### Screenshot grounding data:
<<<<

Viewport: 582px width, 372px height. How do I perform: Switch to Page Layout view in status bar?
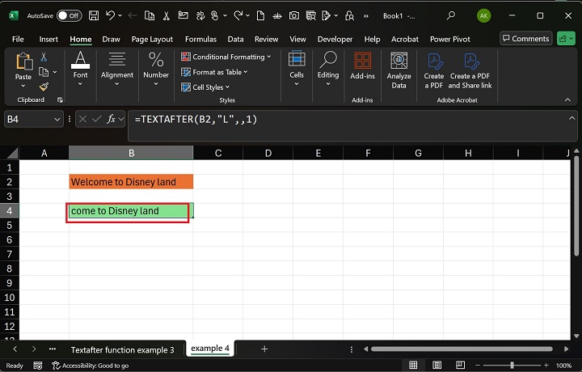coord(437,366)
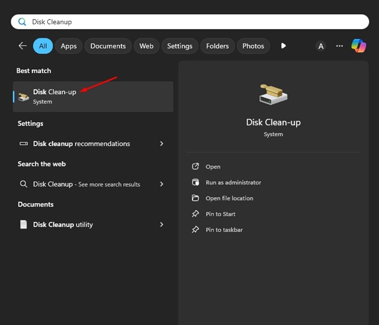Click the search box containing Disk Cleanup
This screenshot has height=325, width=379.
(x=190, y=22)
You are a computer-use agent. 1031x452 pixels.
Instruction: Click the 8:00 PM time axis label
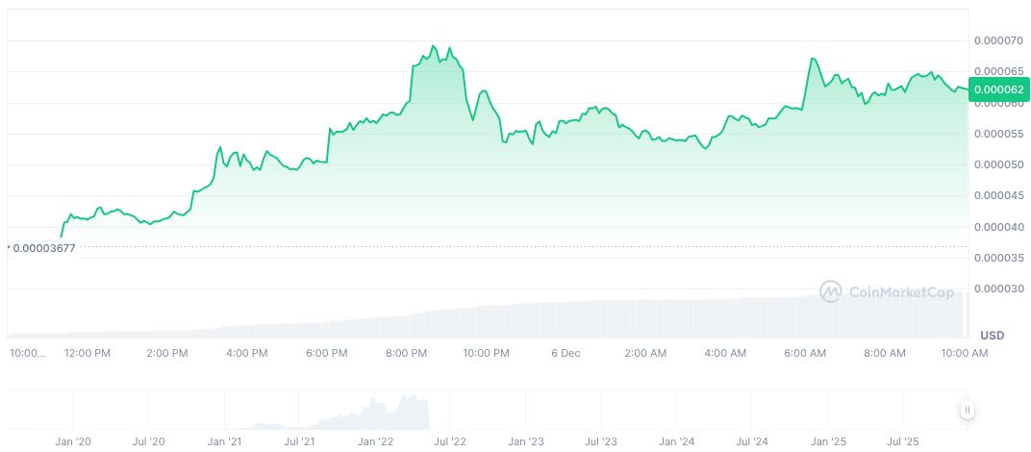click(x=406, y=353)
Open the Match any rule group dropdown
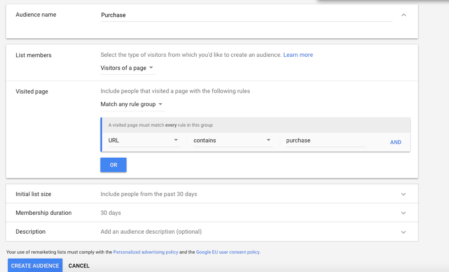The height and width of the screenshot is (272, 449). click(132, 105)
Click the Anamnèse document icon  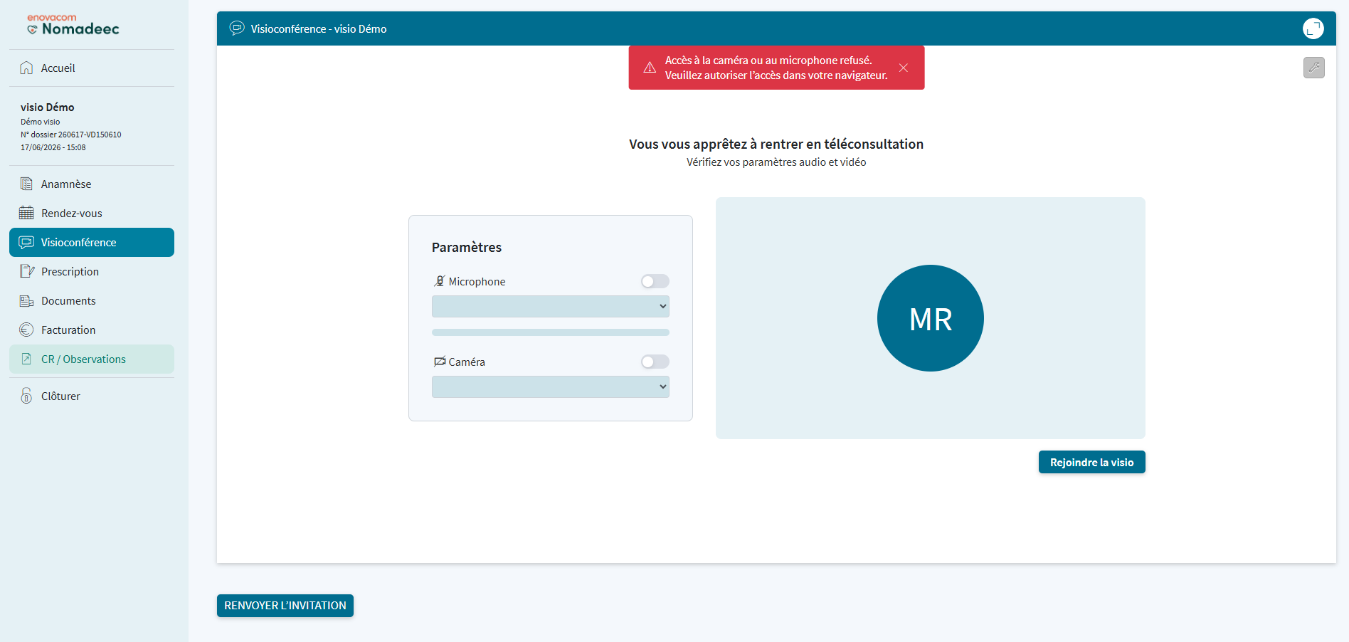[x=26, y=184]
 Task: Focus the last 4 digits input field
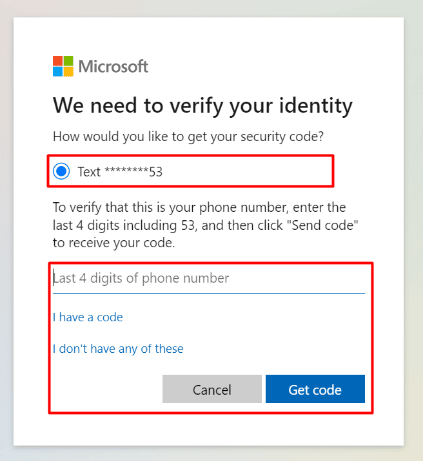[208, 279]
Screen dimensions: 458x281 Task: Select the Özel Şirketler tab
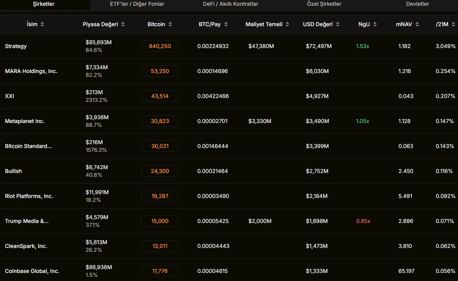point(324,4)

>>>>

### The task:
Starting at the line with "Task: Focus the last 4 digits input field", reproduce exactly each line through the end of the entries, including the first and the last, and skip the pictures.

### Reply to the task:
 Task: Focus the last 4 digits input field
[208, 279]
Screen dimensions: 458x281 Task: Select the Özel Şirketler tab
point(324,4)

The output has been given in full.